“I’m wondering why we’re on this trail? If we’re headed back to the trailhead this is the wrong direction, I’m pretty sure.”
“It’s the trail we’re taking,” Rachel said.
“I don’t get it,” Justin said, undeterred. “Seems like we’re going the wrong way.”
Gracie looked ahead for the first time at the trail itself. It was unmarked except for a single set of horse tracks. She was confused.
“What’s going on?” Danielle asked from behind them.
“Nothing,” Rachel said sharply. “Just please keep quiet, all of you.”
* * *
Danielle rode up beside Gracie and leaned in to her. “I’ve been thinking,” she said.
Gracie refrained from expressing surprise.
“Remember when we got to the airport in Bozeman? Dad wasn’t there.”
“I remember.”
“Where do you suppose he was?”
Gracie shrugged. “I don’t know.”
“I don’t know either. But he’s the one who made such a big deal out of this trip. Knowing him, he should have been there three hours early pacing around and getting all worried about us.”
Gracie nodded. “That does sound more like him.”
“There’s been something going on since the beginning,” Danielle said. “He’s been up to something. And why wasn’t he in camp like he was supposed to be?”
“There has to be an explanation,” Gracie said, unsure of her own words.
“Tell me when you come up with one,” Danielle said, and slipped back into line.
* * *
Ten minutes later, Rachel said, “Here he goes,” and turned her horse from the trail onto a faint game route that went west into the trees. She looked back to make sure everyone was with her. Gracie refused to meet her eyes and kept her head down. She couldn’t stop thinking of what Rachel said she saw, and the fuel Danielle had added to the fire.
“This way,” Rachel said, spurring her horse onto the new trail.
“Now I’m sure we’re headed the wrong way,” Justin said.
Gracie watched Rachel carefully. How her chest swelled with a big intake of breath, how her mouth was set, how her eyes looked like slits because the skin on her face was pulled back tight. She turned her head and glared at Justin and seemed to be holding back her words.
“Stay in line,” Rachel said to Justin. “And stop talking. I’m trying to save us all.”
“It just doesn’t make sense to me,” Justin said. “I mean, we want to go back to the vehicles and we’re heading up into the trees on the side of a mountain. I just don’t get it.”
“No,” Rachel Mina said, “you don’t.”
“Danielle?” Justin said.
“Don’t ask me,” Danielle said.
Gracie wondered exactly who was leading them and who Rachel had become. She felt sick to her stomach and wished she’d talked to her father and at least said good-bye.
And as she watched Rachel ride ahead, she noticed the bulge on her right calf where the top of her boot was. Something pushed out against the fabric of her jeans. Gracie leaned over to her left to confirm Rachel’s left calf didn’t look like that. It was as if something was protruding out of Rachel’s boot top. Like a stick.
Or, Gracie thought with sudden realization, like the handle of a knife.
* * *
“I met your father in Minneapolis,” Rachel said to Gracie. The tone of her voice was warm, like it had been until recently. Like she was trying to reestablish their friendship. “I was there on business and I was staying at the Grand Hotel. My laptop was acting up and I was frustrated I couldn’t get it to work so I went down to the bar. He was at the hotel meeting a client, he said. I told him about my computer and he offered to take a look at it. I brought it down to the bar and he fiddled with it and had it working again in no time flat. Then we started talking.”

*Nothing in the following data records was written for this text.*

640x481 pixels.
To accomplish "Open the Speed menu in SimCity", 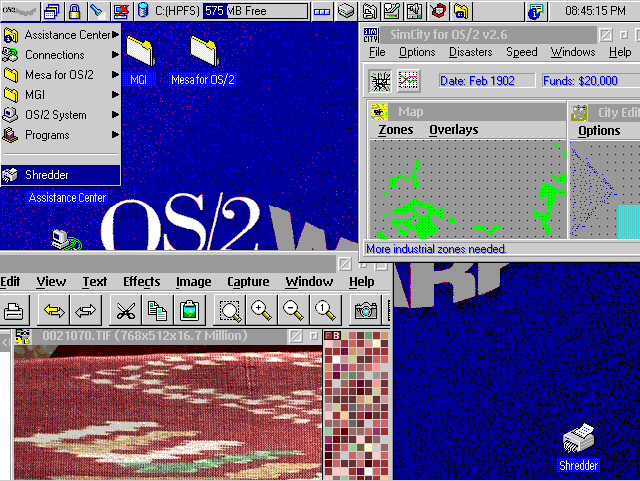I will [521, 52].
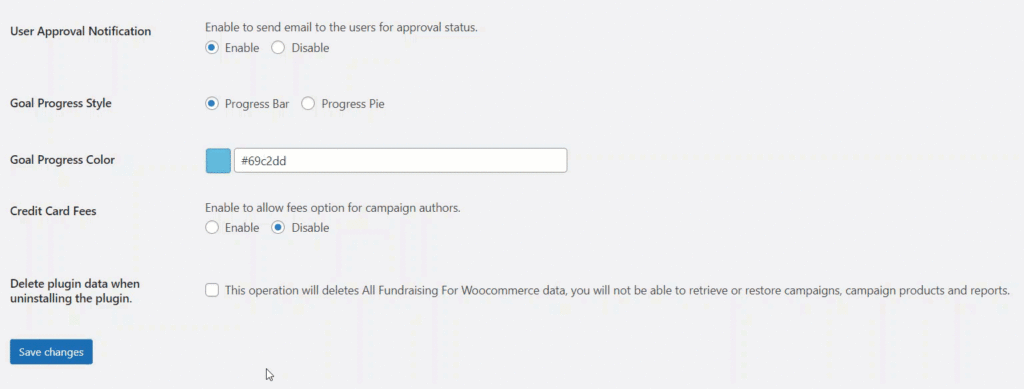This screenshot has height=389, width=1024.
Task: Choose the Progress Pie radio button
Action: click(308, 104)
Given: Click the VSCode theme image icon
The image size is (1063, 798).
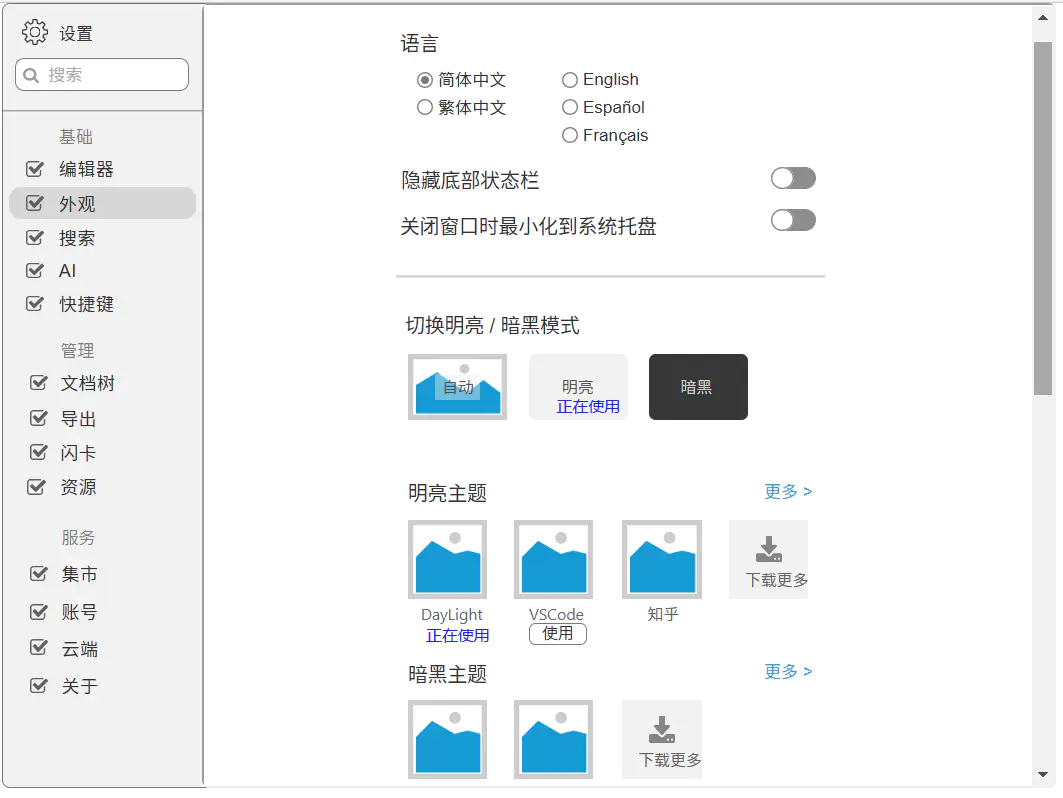Looking at the screenshot, I should point(553,559).
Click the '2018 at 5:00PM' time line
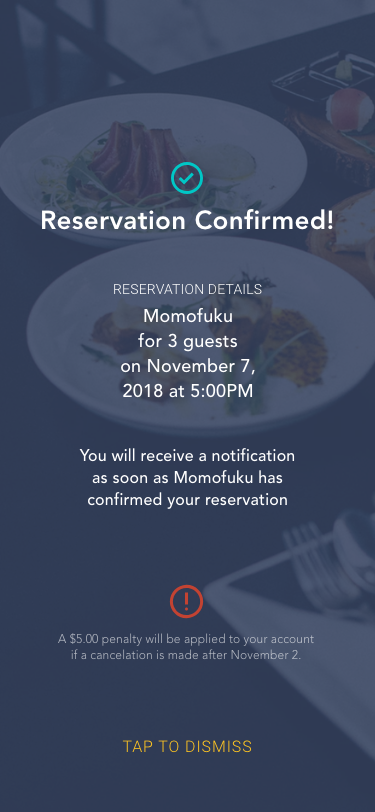 coord(188,392)
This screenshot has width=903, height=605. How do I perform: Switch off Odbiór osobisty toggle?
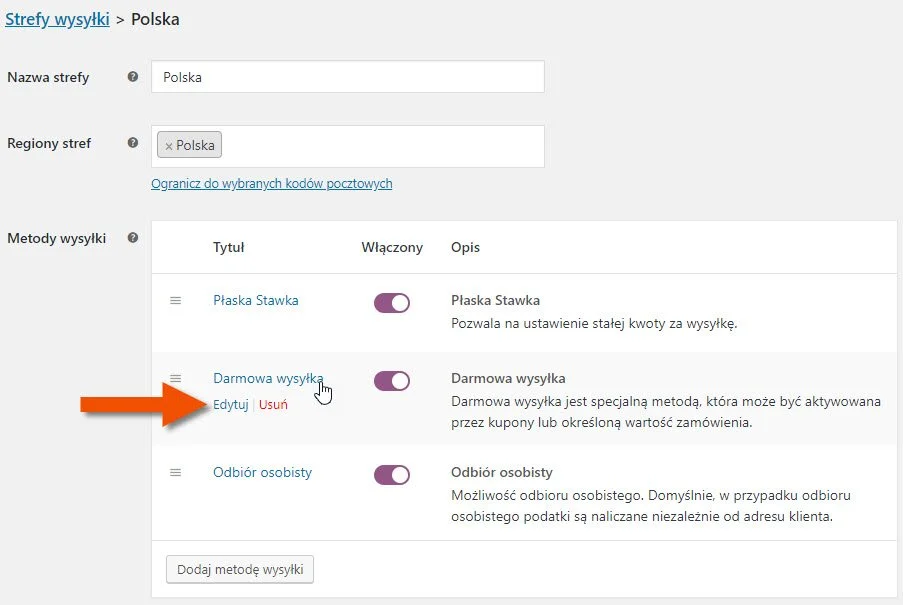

Gracie said nothing. She felt uncomfortable thinking of her dad in any situation where she wasn’t with him. She knew he was a man, and he likely had wants and needs. But she was sorry she’d asked Rachel the question in the first place, and wasn’t sure she wanted to hear the answer. And she didn’t want to set her off again.
Rachel said, “I told him I’d lost my husband recently as well as my stepdaughter. He said he was divorced but he had two daughters he was devoted to. That’s when I first heard about you and Danielle and how much you meant to him. I was touched.”
“That’s nice,” Gracie mumbled.
“Then he told me about you two and this trip. He was so excited and passionate that I just fell for him. We kept in touch and he suggested I come along so I could meet you two. So he could introduce us. I’d always wanted to see Yellowstone Park and he seemed to have it all organized and planned, so I came along. I had no idea…” Her sentence trailed off.
Gracie said, “Rachel, he wasn’t in the camp back there. Jed was gone and Dad wasn’t there.”
Rachel nodded in a sympathetic way. Then: “It must be hard to think of your father as a coward,” Rachel said. “I can’t even imagine what’s going through your head right now, so tell me. Maybe I can help.”